Stated exercise A.
In the forum thread below about laying granite stone instead of sod, write out the stretch from "# Questions regarding" through "granite rock instead." again, substituting "stonemason" for "bricklayer".

▬▬▬

# Questions regarding installing Granite stone/instead of Sod



## Antropovsky (Apr 12, 2014)

Hi everyone, I'm a bricklayer whose been doing a lot of paving stone installations, and I have a client/friend who recently bought a new home and hasn't installed any sod, and instead of grass he'd like to keep it low maintenance and install granite rock instead.

He's asked me to do the work.

Is this job as simple as installing a landscape fabric on top of the current ground (soil is very clay like), installing some edging and pouring a few inches of granite stone down (if so how many inches)?


Obviously this is given that it's been graded appropriately by the contractor.


----------



## griz (Nov 26, 2009)

if you are referring to decomposed granite the sub-grade for that is as important as the sub-grade for asphalt or concrete.

Not just geo-tech fabric over grade.


----------



## Antropovsky (Apr 12, 2014)

griz said:


> if you are referring to decomposed granite the sub-grade for that is as important as the sub-grade for asphalt or concrete.
> 
> Not just geo-tech fabric over grade.


Thanks for the response, I'm referring to decorative stone.

▬▬▬

Stated exercise B.
Duplicate all of the raw records below line for line, leaving the pictures out.

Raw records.
▬▬▬

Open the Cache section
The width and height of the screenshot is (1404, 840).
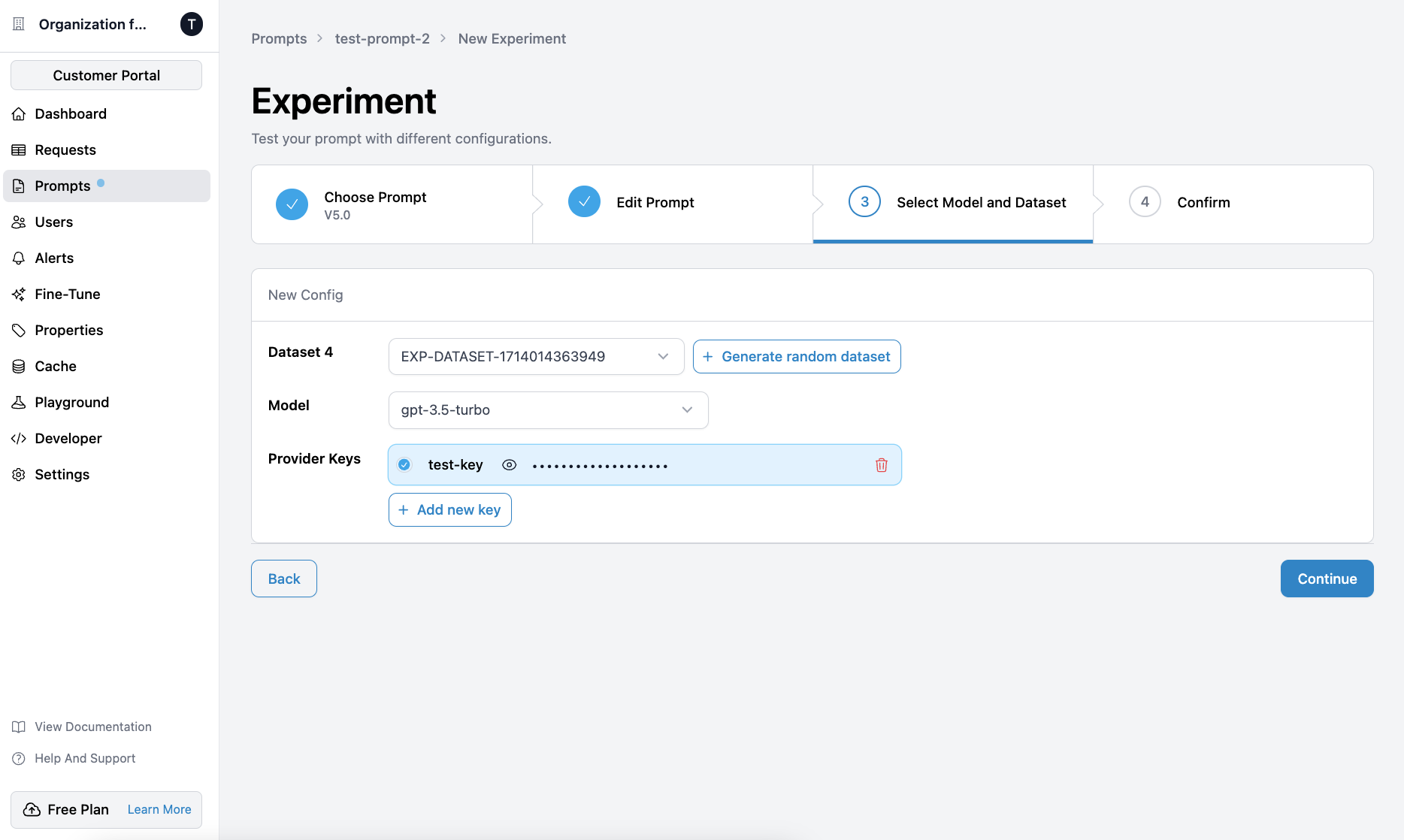click(x=55, y=366)
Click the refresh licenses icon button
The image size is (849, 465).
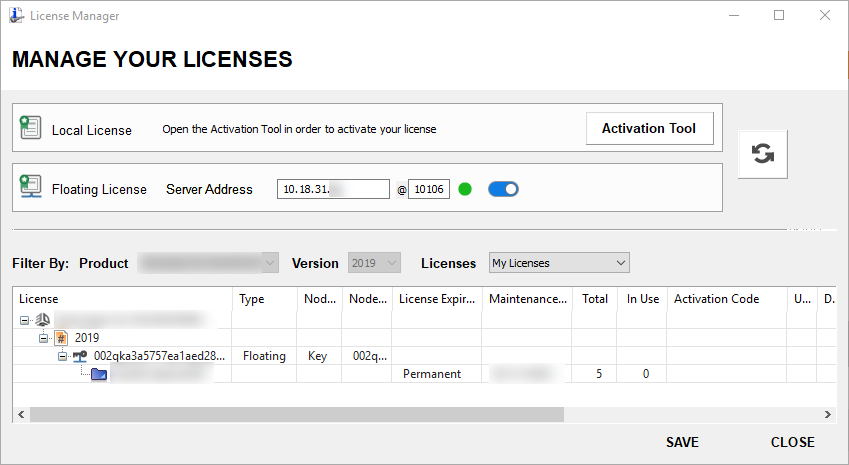762,154
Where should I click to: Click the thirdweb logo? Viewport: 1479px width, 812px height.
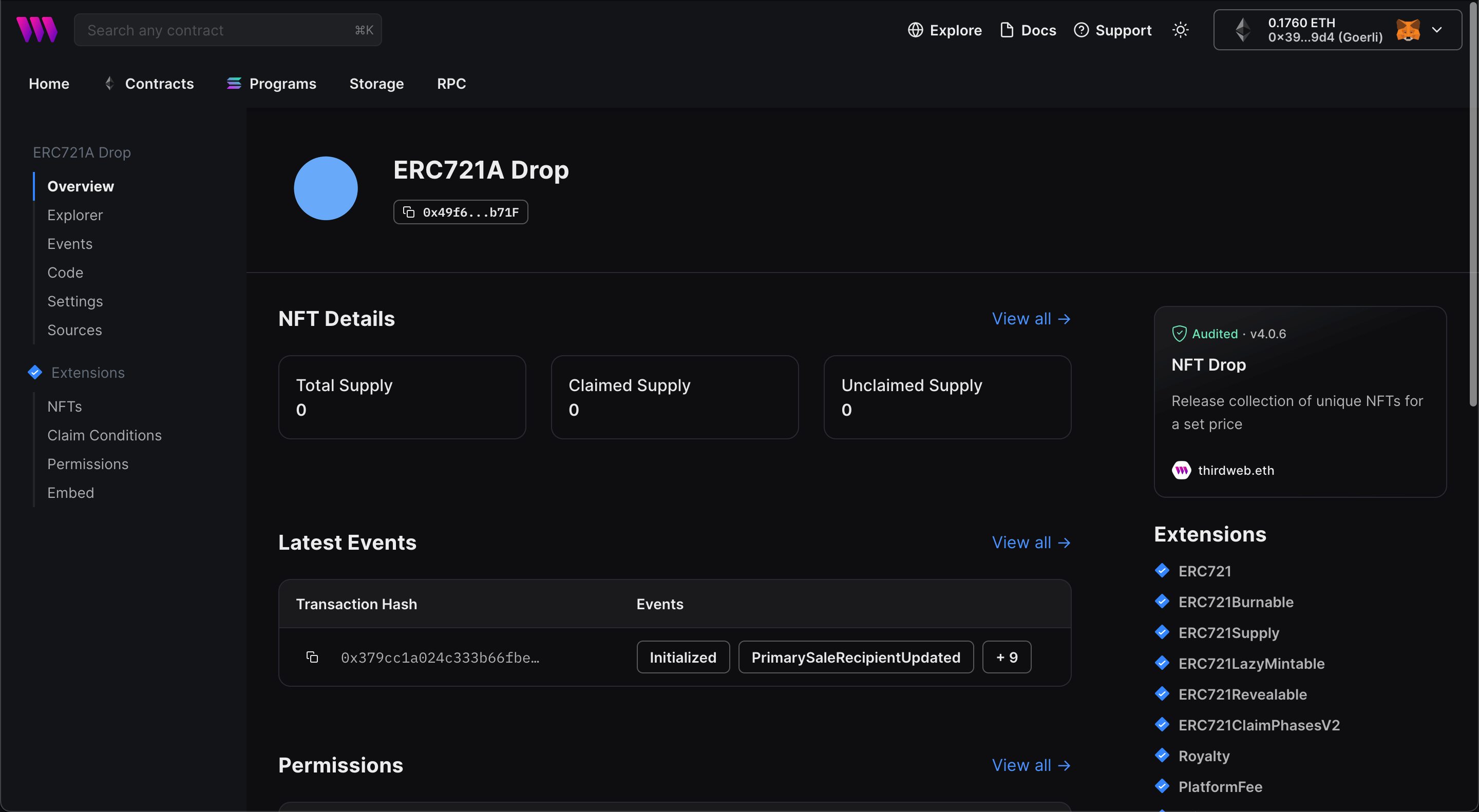pos(37,29)
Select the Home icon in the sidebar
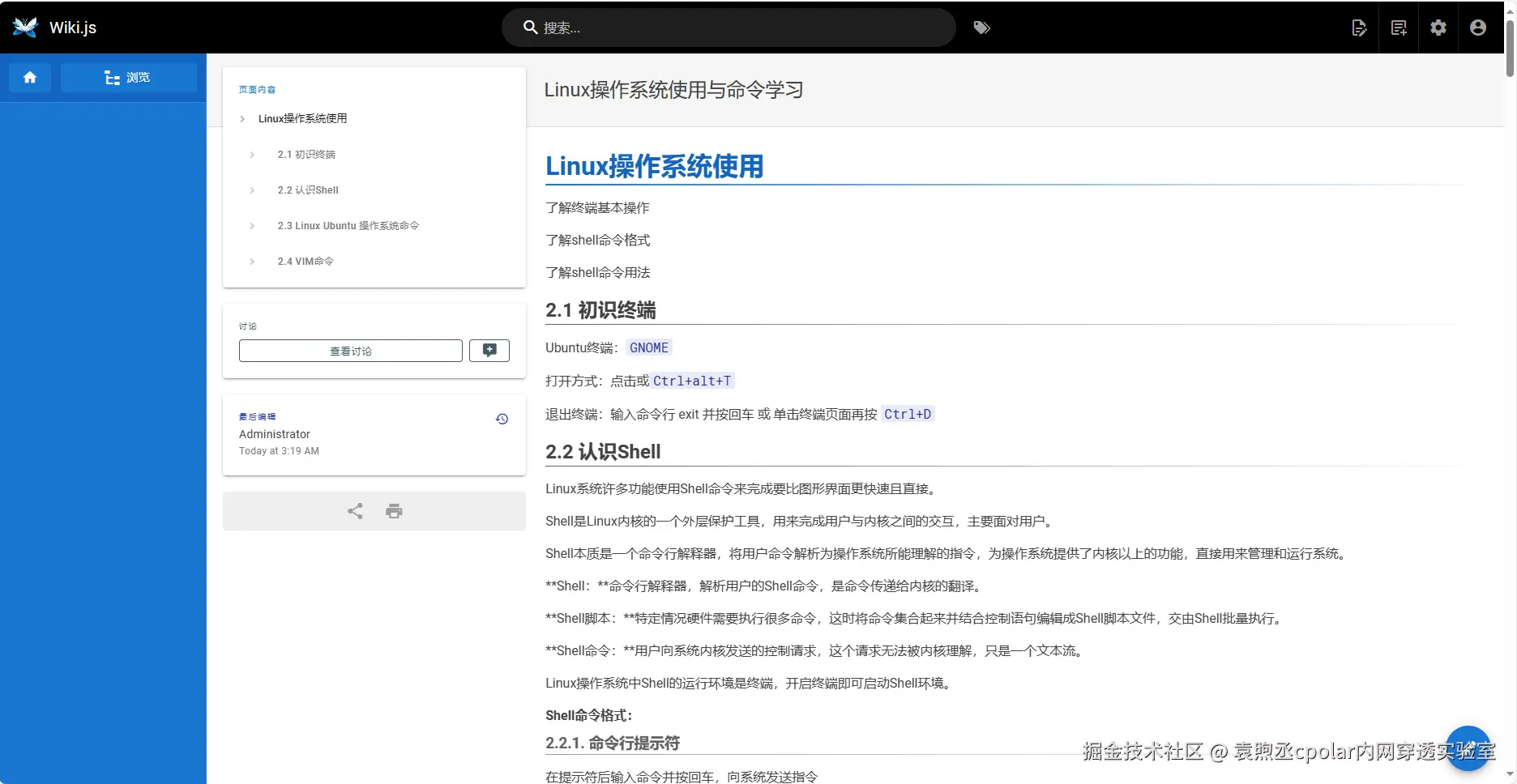 pos(29,77)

▬▬▬

Final result A.
# Questions regarding installing Granite stone/instead of Sod



## Antropovsky (Apr 12, 2014)

Hi everyone, I'm a stonemason whose been doing a lot of paving stone installations, and I have a client/friend who recently bought a new home and hasn't installed any sod, and instead of grass he'd like to keep it low maintenance and install granite rock instead.

Final result B.
Open the Cache section
The width and height of the screenshot is (1404, 840).
click(x=55, y=366)
Click the refresh licenses icon button
The image size is (849, 465).
762,154
Where should I click to: Click the thirdweb logo? Viewport: 1479px width, 812px height.
pos(37,29)
Select the Home icon in the sidebar
 pos(29,77)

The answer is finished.